◆ Task objective ◆
Could you reproduce the records word for word, from the line that contains "Where should I" through the end of the records, both ends included, and leave the pictures out?

[Element lookup records]
============
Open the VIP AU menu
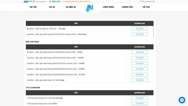coord(52,7)
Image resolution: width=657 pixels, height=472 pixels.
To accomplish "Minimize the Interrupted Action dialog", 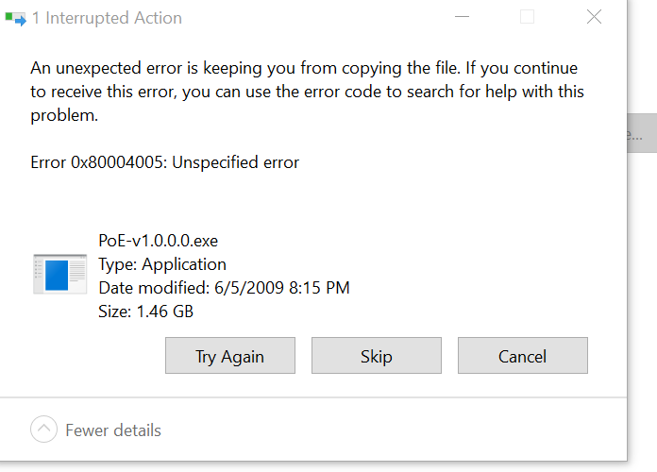I will [x=463, y=17].
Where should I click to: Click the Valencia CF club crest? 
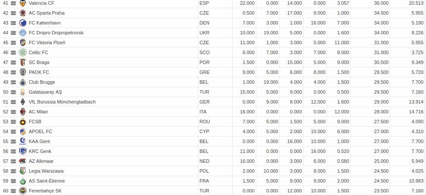[23, 3]
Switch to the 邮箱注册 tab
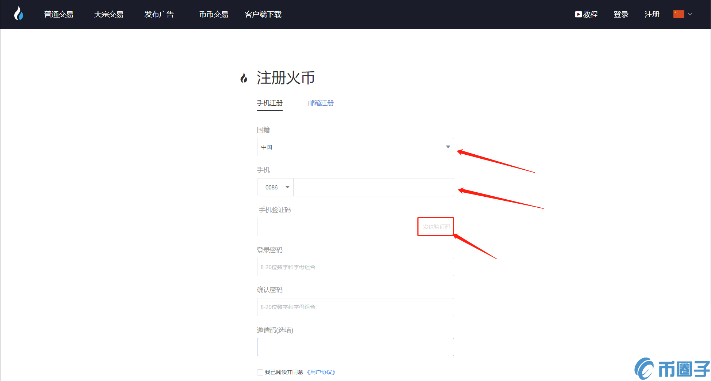The image size is (711, 381). pos(321,103)
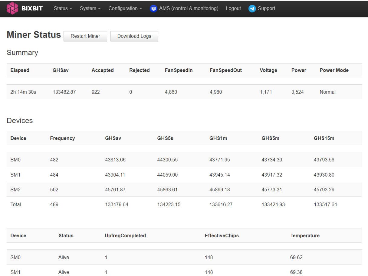Click the Total row in Devices table

16,204
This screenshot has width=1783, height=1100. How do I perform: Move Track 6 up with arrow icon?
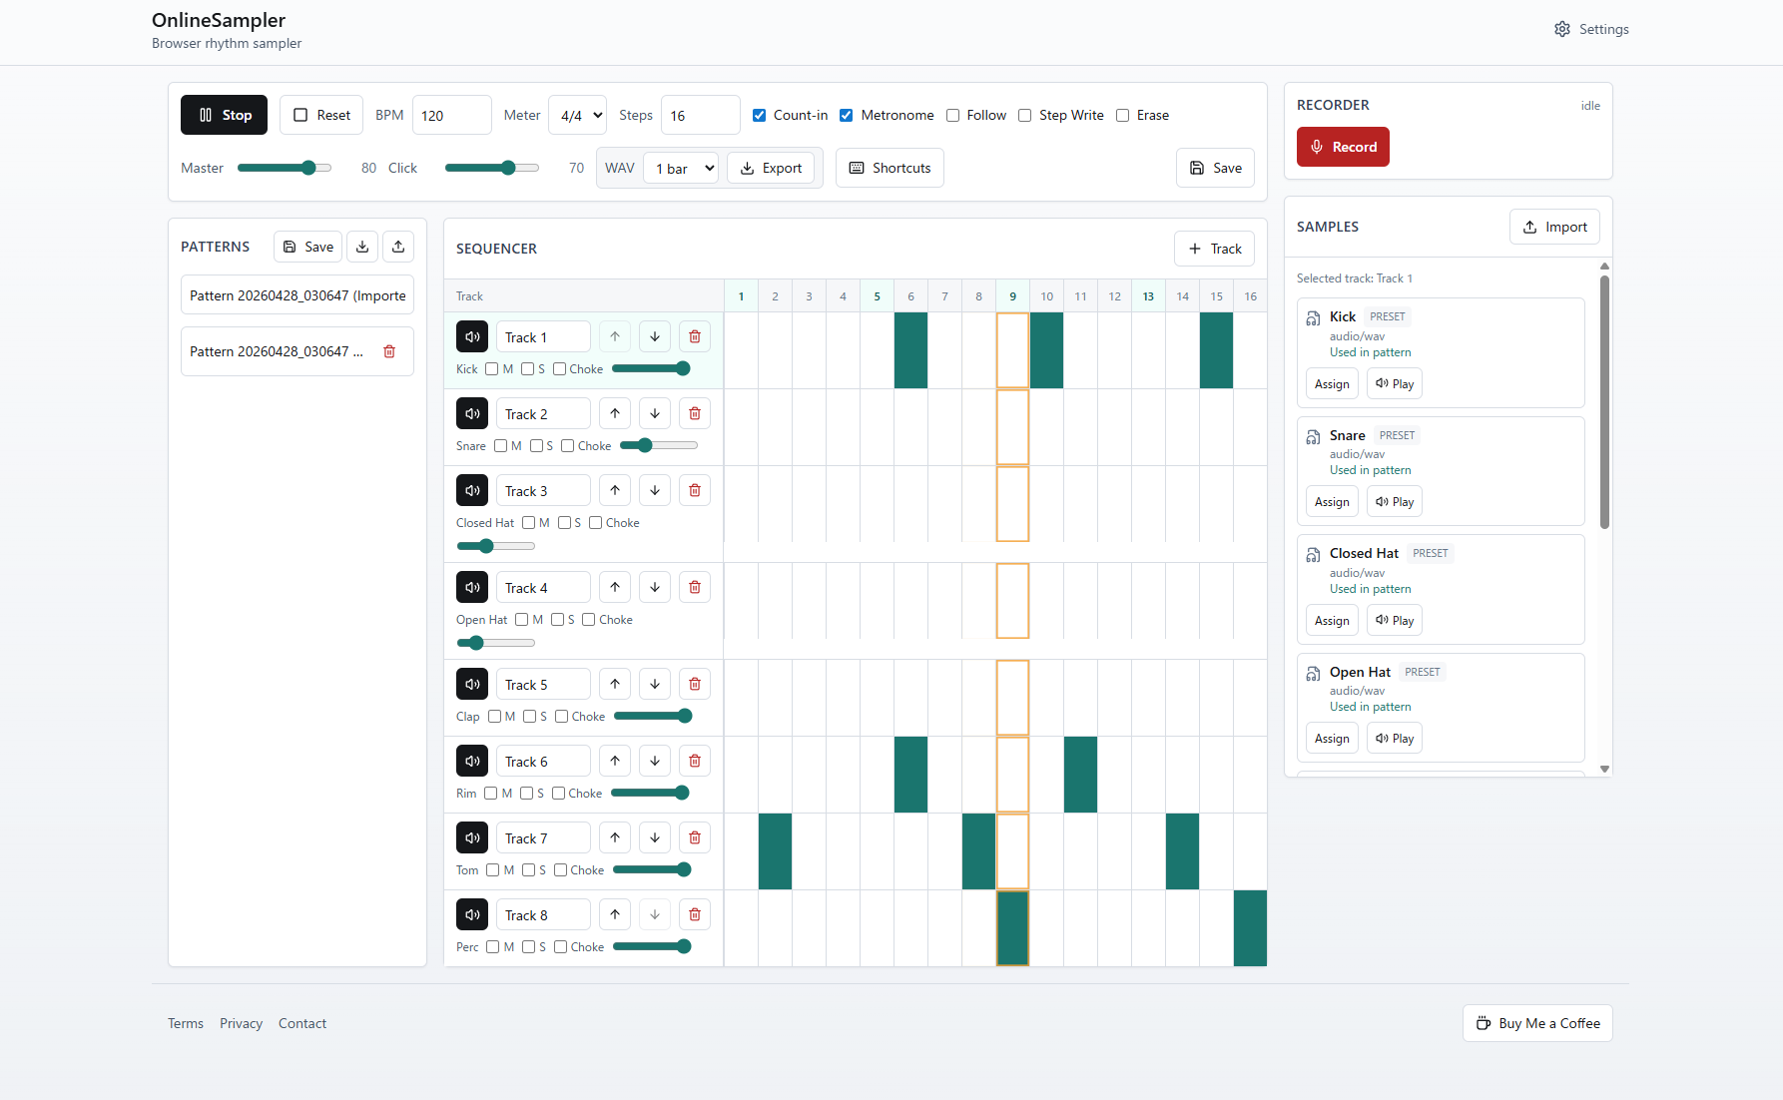615,761
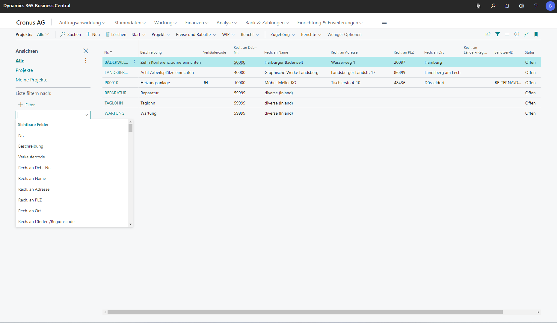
============
◆ Problem solution ◆
Where should I click to: Click the Valencia CF club crest? 
[23, 3]
Switch to the 邮箱注册 tab
The image size is (711, 381). pos(321,103)
Click the Total row in Devices table

16,204
This screenshot has width=1783, height=1100. How do I perform: Move Track 6 up with arrow icon?
615,761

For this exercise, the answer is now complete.